ANTIARRHYTHMIC EFFECT LINKED TO MELATONIN CARDIORENAL PROTECTION INVOLVES AT1 AND HSP70-VDR COUNTERBALANCE

NATALIA PRADO; MARIANA CASAROTTO; JUAN PABLO CALVO; LUCIANA MAZZEI; ISABEL MERCEDES GARCÍA; AMIRA PONCE ZUMINO; DARÍO CUELLO-CARRIÓN; MIGUEL FORNÉS; EMILIANO DIEZ; WALTER MANUCHA

JOURNAL OF PINEAL RESEARCH

WILEY-BLACKWELL PUBLISHING, INC

Lugar: Londres; Año: 2018 vol. 65 p. 1 - 17

0742-3098

Lethal cardiovascular events -such as ventricular arrhythmias- are increased in patients with chronic kidney disease (CKD), and in this sense, there is a lack of specific treatments. Melatonin has been suggested as a protective factor linked to renin-angiotensin system counterbalance. Myocardial remodeling and arrhythmogenesis were related to low vitamin D receptor (VDR) expression linked to increased angiotensin II receptor type 1 (AT1) expression and oxidative stress.

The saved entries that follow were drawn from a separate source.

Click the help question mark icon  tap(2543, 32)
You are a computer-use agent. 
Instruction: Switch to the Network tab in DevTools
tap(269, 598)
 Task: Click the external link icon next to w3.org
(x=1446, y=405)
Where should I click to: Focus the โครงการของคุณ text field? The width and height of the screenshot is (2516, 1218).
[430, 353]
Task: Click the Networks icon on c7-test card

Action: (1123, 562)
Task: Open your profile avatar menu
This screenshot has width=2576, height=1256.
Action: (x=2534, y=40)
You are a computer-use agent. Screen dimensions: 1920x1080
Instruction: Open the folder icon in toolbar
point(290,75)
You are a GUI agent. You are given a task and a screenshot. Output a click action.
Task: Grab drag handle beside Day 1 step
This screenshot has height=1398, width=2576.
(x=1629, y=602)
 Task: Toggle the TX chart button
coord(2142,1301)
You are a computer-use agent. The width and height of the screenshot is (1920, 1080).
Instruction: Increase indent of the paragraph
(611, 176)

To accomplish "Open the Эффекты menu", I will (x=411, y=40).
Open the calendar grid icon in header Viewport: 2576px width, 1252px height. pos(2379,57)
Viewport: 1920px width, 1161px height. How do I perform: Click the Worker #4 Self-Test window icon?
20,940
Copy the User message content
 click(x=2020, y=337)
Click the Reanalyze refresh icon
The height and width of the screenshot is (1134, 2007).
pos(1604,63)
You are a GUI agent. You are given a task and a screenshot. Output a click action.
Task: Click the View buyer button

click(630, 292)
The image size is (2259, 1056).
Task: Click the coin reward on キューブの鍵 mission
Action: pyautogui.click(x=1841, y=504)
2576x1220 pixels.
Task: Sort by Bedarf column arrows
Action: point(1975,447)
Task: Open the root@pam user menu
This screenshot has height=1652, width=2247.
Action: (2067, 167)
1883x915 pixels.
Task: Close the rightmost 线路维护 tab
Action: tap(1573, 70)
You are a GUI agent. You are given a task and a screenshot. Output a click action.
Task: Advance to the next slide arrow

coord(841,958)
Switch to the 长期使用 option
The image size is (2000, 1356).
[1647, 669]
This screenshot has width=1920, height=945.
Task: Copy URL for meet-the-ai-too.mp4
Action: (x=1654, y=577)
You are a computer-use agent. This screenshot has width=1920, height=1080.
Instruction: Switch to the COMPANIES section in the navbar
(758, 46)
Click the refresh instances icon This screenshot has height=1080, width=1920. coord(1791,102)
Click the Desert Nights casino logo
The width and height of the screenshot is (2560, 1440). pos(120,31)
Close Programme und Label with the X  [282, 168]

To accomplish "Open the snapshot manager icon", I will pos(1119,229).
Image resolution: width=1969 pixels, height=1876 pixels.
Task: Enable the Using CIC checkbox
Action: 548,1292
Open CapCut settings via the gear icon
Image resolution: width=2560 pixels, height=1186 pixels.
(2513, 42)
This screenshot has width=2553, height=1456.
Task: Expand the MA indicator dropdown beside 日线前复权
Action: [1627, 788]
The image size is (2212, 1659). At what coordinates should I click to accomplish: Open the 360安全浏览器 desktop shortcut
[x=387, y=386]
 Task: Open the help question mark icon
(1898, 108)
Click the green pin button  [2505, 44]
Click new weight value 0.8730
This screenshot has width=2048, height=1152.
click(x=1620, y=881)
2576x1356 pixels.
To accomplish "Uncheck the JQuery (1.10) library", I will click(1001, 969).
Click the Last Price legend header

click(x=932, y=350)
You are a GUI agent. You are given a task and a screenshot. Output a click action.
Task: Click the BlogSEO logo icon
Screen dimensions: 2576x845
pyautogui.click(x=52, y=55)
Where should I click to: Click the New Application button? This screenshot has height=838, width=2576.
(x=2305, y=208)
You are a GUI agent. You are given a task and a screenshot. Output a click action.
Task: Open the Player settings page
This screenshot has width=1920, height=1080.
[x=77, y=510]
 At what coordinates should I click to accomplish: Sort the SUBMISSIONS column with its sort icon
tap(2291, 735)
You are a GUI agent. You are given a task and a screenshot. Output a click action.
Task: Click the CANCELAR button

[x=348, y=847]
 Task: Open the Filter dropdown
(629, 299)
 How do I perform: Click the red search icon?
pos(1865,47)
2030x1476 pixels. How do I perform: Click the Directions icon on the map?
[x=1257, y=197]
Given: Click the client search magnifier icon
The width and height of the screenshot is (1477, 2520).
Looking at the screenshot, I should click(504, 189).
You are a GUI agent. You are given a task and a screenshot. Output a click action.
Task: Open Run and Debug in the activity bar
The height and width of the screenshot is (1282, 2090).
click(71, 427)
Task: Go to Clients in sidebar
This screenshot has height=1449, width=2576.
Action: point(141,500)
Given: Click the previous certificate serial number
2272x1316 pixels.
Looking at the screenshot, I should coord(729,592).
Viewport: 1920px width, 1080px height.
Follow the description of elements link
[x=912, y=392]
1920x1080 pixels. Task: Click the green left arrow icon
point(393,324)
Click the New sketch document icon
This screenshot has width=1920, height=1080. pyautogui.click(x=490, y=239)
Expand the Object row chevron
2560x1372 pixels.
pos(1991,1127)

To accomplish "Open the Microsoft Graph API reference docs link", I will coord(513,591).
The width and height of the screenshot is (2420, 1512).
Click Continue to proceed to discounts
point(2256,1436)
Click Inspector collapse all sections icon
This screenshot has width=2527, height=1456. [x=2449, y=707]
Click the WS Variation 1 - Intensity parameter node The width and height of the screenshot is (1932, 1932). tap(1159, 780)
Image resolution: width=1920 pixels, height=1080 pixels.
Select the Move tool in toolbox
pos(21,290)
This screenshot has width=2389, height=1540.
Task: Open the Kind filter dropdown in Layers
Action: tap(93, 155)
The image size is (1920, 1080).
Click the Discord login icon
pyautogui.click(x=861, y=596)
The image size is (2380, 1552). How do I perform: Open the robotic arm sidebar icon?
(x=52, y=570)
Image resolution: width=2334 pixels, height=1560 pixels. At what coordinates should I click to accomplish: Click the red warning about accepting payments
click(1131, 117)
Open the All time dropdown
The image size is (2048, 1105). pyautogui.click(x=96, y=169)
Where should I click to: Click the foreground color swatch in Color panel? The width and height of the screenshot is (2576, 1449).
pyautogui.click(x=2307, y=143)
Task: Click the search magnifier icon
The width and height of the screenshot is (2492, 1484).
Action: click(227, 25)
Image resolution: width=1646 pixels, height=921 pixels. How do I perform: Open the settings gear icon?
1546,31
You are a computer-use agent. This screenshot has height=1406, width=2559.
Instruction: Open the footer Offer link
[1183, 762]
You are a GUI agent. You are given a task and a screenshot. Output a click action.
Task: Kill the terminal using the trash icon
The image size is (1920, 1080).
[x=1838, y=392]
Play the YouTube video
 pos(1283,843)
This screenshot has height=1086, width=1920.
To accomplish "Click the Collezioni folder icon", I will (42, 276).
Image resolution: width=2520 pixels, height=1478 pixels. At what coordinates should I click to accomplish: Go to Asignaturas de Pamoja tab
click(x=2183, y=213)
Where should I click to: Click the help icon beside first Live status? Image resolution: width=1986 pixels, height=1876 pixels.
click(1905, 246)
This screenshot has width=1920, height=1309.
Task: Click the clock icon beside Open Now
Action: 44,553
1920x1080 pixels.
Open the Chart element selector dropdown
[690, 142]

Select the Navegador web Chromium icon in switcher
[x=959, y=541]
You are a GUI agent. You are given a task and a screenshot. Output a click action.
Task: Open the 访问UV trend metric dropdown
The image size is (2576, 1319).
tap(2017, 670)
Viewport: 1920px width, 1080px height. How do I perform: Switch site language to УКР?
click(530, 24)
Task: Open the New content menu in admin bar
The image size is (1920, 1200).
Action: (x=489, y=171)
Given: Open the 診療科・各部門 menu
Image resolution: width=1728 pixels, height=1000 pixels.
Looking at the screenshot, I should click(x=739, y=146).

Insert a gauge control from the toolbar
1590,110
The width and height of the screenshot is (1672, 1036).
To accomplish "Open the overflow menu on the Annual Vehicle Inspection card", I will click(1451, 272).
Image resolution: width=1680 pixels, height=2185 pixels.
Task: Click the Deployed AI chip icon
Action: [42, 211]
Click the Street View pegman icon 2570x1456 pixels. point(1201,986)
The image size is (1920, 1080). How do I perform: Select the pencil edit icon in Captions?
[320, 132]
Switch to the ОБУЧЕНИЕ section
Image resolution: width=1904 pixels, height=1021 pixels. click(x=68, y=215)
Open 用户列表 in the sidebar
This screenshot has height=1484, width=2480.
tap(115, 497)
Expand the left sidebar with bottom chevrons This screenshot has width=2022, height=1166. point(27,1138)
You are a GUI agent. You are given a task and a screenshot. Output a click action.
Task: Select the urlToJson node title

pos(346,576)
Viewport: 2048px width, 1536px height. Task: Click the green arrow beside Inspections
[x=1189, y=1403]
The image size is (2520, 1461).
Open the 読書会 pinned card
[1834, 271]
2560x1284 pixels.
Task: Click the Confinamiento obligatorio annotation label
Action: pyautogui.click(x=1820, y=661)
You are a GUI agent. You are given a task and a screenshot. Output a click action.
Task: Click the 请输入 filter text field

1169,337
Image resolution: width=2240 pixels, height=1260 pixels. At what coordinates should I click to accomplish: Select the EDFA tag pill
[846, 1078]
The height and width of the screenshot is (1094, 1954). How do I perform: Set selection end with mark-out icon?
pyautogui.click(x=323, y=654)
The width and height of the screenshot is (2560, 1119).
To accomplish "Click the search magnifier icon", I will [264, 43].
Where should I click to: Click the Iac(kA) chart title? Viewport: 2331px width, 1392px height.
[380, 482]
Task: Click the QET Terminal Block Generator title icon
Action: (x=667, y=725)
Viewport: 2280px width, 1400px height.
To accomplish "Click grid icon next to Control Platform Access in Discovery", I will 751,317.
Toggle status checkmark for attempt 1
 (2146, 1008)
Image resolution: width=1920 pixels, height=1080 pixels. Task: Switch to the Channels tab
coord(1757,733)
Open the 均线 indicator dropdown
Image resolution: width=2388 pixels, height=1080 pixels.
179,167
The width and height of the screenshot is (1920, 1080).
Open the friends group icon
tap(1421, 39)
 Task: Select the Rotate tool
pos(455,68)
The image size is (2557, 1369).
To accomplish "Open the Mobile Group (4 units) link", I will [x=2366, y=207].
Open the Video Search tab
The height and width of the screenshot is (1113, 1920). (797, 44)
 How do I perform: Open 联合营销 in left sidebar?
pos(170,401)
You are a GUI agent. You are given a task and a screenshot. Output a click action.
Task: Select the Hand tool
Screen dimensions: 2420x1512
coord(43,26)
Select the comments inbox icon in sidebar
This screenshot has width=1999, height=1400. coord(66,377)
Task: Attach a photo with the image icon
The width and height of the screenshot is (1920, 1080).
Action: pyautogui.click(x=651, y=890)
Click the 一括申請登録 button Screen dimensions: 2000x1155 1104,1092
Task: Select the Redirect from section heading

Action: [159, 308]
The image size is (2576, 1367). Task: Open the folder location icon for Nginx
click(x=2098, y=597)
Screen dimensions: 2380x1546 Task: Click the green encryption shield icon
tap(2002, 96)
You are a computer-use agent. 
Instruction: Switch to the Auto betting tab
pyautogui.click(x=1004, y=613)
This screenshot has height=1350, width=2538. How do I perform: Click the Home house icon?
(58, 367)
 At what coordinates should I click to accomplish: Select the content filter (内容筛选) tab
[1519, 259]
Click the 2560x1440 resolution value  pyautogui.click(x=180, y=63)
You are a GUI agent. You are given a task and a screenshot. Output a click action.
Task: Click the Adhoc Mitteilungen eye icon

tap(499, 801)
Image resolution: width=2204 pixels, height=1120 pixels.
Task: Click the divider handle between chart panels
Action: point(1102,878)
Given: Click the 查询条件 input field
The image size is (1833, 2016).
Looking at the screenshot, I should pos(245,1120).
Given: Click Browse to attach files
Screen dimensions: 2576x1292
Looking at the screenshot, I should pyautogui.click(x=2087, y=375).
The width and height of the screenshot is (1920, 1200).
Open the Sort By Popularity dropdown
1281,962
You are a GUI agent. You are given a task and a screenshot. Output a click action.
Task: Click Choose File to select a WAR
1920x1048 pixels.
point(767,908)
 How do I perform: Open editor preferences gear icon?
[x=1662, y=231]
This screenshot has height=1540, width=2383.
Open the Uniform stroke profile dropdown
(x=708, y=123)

Melatonin increases the levels of heat shock protein 70 (Hsp70) -an antioxidant factor- as part of its protective effect. Therefore, this study attempted to determine whether an AT1-Hsp70-VDR counterbalance axis linked to melatonin could explain the prevention of kidney damage and heart remodeling. Unilateral ureteral-obstructed and sham-operated rats were treated with either melatonin (4 mg/kg/day) or vehicle for 15 days. In 5 hearts and kidneys from each group, we found that the obstructed rats showed a reduction in VDR/Hsp70 and an increase in AT1 and suffered oxidative stress, fibrosis, apoptosis, mitochondrial edema, and dilated crests. These changes were reversed by melatonin. Our results showed that the obstructed rats (8 additional hearts per group) had a higher incidence of ventricular fibrillation during reperfusion than did those that were treated with melatonin. The action potential duration was prolonged in melatonin-treated rats throughout the experiment. We conclude that melatonin prevents kidney damage and heart remodeling during unilateral ureteral obstruction due to a reduction in oxidative stress/fibrosis/apoptosis mediated by an AT1-Hsp70-VDR counterbalance axis. Unprecedentedly, decoupling of this axis may be related to myocardial remodelling and increased arrhythmogenesis, while melatonin can protect against these changes by counterbalance axis induction.